(Collected data entries)
+ + + +
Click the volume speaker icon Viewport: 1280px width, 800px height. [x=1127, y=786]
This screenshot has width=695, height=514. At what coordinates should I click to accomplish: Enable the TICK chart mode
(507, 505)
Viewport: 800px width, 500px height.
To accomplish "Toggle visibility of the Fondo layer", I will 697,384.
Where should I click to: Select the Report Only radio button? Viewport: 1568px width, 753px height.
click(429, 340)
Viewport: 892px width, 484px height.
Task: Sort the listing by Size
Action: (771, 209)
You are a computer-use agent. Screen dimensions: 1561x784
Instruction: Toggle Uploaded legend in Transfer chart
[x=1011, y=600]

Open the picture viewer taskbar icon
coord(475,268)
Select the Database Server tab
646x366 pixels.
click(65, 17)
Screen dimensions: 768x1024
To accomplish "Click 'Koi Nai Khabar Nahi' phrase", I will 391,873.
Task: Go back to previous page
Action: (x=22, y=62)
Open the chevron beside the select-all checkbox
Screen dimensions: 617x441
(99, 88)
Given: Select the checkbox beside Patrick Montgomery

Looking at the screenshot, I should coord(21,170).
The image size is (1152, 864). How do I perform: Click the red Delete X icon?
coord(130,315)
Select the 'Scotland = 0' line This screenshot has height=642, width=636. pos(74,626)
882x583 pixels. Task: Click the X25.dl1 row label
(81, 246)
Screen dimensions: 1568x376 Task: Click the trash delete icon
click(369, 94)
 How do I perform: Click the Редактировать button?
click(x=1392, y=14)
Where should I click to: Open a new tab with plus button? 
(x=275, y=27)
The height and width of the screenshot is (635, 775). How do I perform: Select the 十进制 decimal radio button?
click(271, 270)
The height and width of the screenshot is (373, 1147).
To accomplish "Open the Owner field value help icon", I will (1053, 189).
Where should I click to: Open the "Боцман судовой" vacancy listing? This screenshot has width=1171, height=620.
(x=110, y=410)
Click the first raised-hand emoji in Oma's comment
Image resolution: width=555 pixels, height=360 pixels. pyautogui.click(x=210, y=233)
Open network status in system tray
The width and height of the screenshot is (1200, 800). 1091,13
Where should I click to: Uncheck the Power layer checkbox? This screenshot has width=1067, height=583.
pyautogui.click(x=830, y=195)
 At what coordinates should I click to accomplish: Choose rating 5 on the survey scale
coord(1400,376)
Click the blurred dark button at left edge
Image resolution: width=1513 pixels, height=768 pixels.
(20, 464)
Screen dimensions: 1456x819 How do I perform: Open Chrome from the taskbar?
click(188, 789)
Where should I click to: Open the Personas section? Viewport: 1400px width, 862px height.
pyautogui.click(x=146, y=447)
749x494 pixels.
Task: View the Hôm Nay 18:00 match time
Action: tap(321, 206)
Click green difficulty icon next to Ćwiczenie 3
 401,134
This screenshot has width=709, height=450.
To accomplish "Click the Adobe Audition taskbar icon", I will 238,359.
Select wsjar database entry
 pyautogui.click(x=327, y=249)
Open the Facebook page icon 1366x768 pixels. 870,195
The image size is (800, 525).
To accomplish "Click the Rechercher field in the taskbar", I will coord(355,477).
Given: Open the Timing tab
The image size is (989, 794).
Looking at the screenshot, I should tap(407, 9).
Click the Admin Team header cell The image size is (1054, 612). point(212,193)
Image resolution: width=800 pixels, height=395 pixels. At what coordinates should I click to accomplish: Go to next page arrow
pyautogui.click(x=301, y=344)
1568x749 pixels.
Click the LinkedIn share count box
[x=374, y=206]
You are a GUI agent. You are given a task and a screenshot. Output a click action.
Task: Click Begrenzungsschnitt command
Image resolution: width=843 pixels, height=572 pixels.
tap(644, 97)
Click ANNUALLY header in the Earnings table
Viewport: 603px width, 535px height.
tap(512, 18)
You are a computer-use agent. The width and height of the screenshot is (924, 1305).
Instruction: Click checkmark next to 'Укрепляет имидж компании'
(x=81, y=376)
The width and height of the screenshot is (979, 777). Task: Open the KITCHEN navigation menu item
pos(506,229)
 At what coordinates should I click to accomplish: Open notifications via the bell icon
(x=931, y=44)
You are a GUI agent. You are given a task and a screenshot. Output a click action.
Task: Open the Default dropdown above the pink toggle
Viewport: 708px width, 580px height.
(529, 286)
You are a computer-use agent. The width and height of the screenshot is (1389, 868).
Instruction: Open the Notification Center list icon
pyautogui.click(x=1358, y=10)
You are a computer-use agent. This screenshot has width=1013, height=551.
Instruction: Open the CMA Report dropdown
+ + + +
**Set exercise**
Count the lines in the records above that contain the string "Report", treating uppercase and lowercase as different. Give only the number.

**Reply**
2